Далибору не удалось услышать конца спора, потому что Волосач, в последний раз глянув на темное вечернее небо заговорил:
- Поджигайте сруб. Сейчас усну я, дети, в огненной колыбели. Давно я об этом подумывал и теперь рад, потому что сон мой будет сладок. Вдоволь испил я жизни, а пресыщение приносит одни муки.
Трое юношей в белом подожгли смоляное сушье и хворост, которыми был обложен сруб. Полыхнуло багрово-желтое пламя.
- Молодцы, - похвалил юношей Волосач. - Добрая работа две жизни живет. А теперь пусть девчата, как я их учил, посадят в землю железные желуди.
Стайка девчат рассыпалась по склону Темной горы. Они брали из корзин железные желуди и с превеликим старанием зарывали их в заранее намеченных местах.
- И твоя недотрога тут, - толкнул Курилу Валуна под бок Бачила, заметив среди девчат Лукерью. - Не красней, как маков цвет.

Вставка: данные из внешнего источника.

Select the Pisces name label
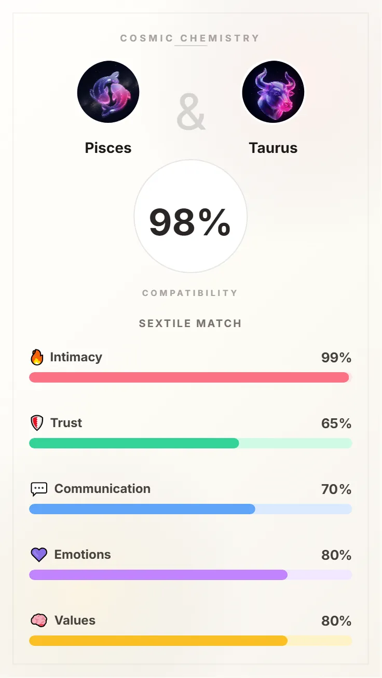This screenshot has height=678, width=382. pyautogui.click(x=108, y=148)
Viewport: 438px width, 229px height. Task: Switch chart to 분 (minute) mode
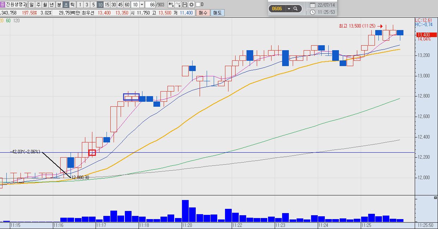click(59, 5)
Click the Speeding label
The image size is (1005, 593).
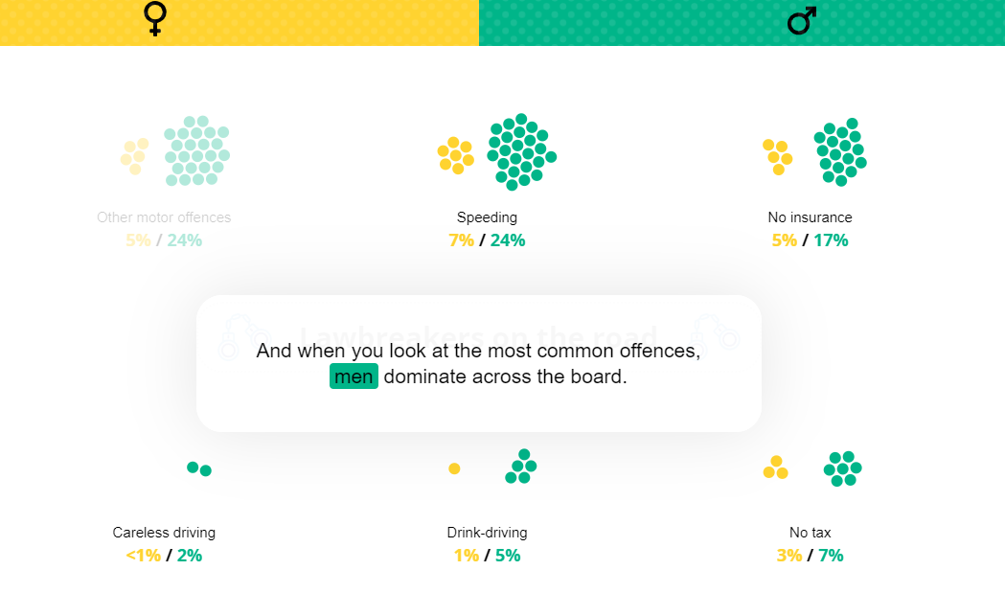coord(487,217)
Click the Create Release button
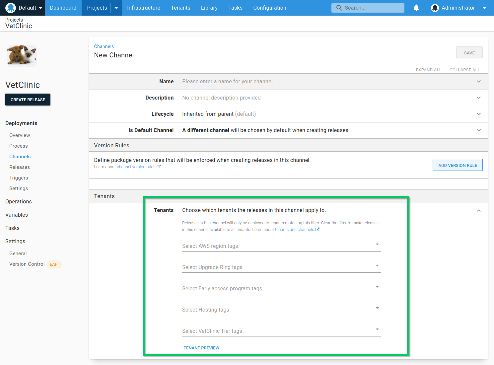This screenshot has width=494, height=365. point(28,100)
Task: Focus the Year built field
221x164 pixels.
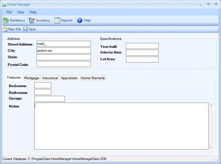Action: tap(142, 46)
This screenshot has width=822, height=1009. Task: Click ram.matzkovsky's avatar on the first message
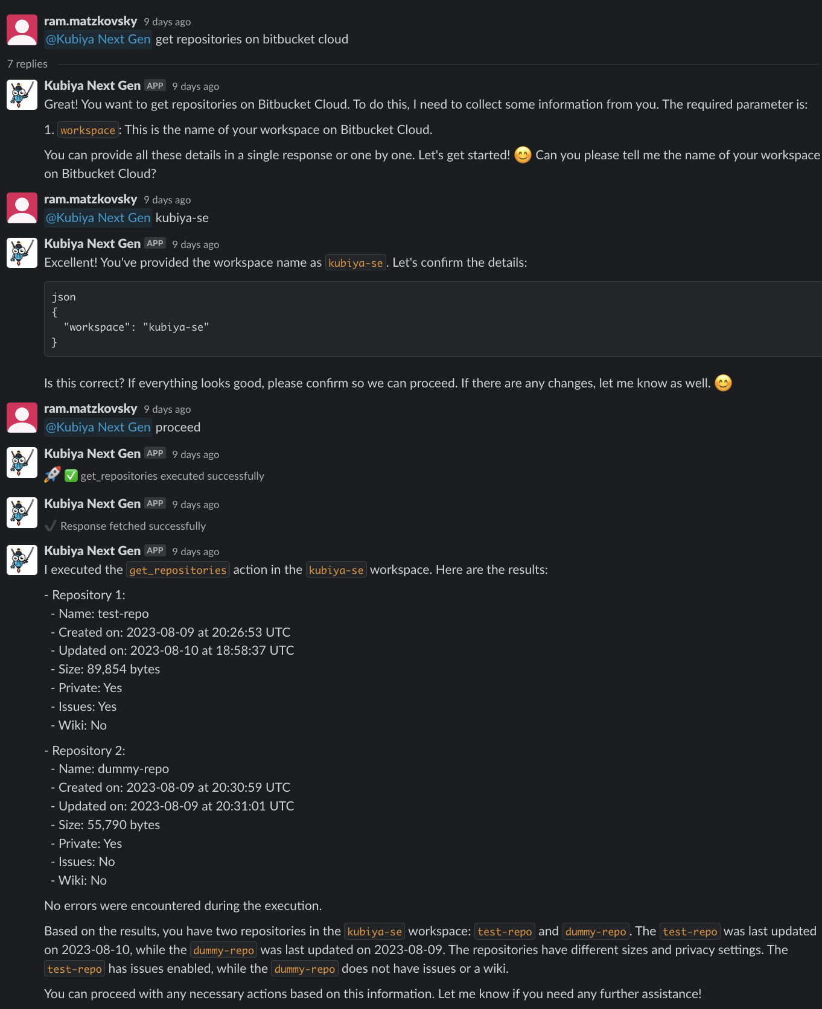[22, 30]
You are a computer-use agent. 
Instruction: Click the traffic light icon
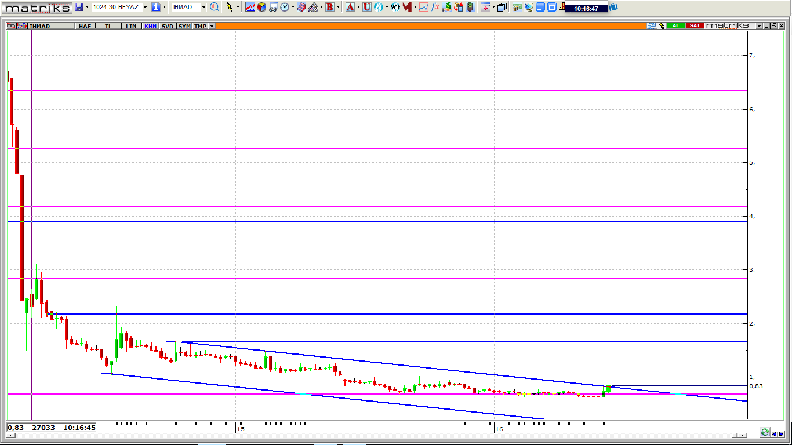[470, 7]
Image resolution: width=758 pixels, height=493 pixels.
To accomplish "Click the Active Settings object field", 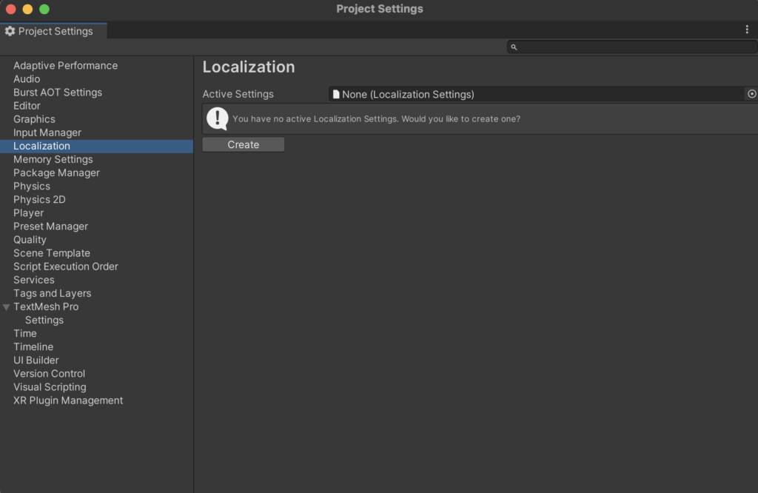I will pyautogui.click(x=536, y=94).
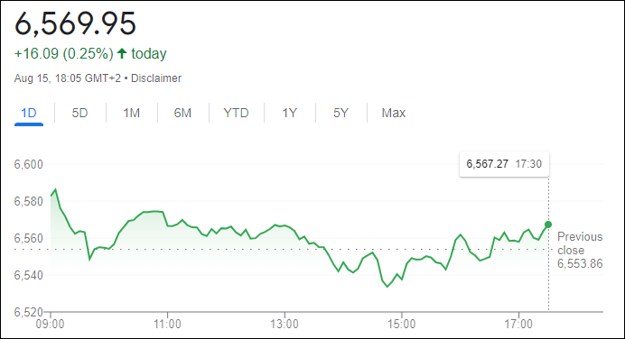Screen dimensions: 625x339
Task: Show the 6M chart range
Action: click(182, 114)
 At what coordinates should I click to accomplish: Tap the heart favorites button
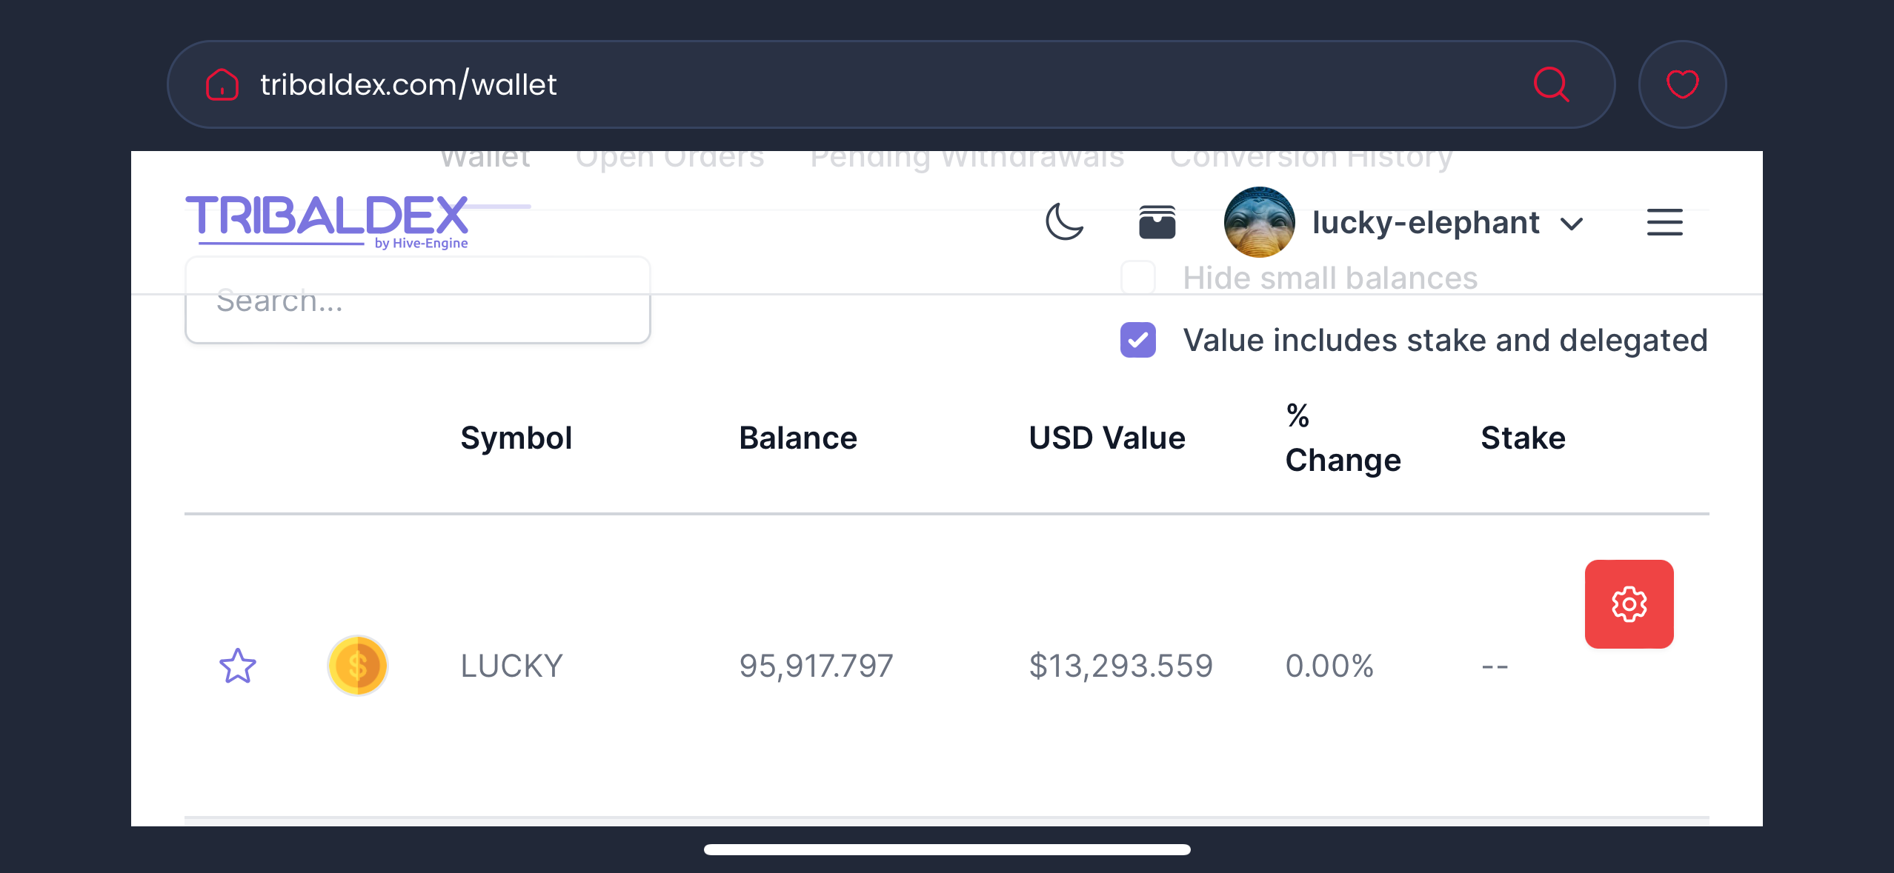point(1682,84)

Вот сгорит этот старый греховодник, сразу беги к ней и прижми где-нибудь в лесу.
Курила Валун не слушал медника. Он не сводил глаз с Лукерьи: до чего же она хороша, как легка и гибка в движениях!
- С западной стороны сажайте! Чтобы крыжак на нашу землю не пришел! - кричал между тем из объятого огнем сруба Волосач.
Девчата попадали на колени, с блеском в глазах лихорадочно раскладывали по ямкам и зарывали железные желуди.
- А теперь - с полудня! - слышался высокий прерывистый голос вещуна. - Чтобы татарский конь не пробежал!
Девчата потянулись на южный склон.
- Все! - крикнул Волосач. - Ухожу! Славно греет священный огонь! Славно горит сруб: две стены из новогородокской сосны, две - из литовского дуба. - Наверное, на этих словах муки его стали нестерпимыми: голос слабел, слова застревали в горле. - Ухожу... Берегите же державу нашу и священный огонь... Берегите...
Уже почти все стояли на коленях. Не стали спешиваться только Далибор, Бачила и часть волковыйской дружины - те, кто с молоком матери впитывал христианский дух. Плакали, преклонив колена, Лукерья и ее подружки. Чистые слезы катились по щеками Курилы Валуна, и он нисколько не стыдился их.
С треском осел сруб. Роем взвились искры.
- Берегите... - долетело в последний раз.
Женщины заголосили, бросились к пожарищу, обжигая руки, выхватывали из него угольки: каждая хотела унести с собой хоть частичку костра, на котором самопожертвенно умер Волосач. Мужчины вели себя более рассудительно, спокойно, но было видно, что и их происшедшее не оставило равнодушными.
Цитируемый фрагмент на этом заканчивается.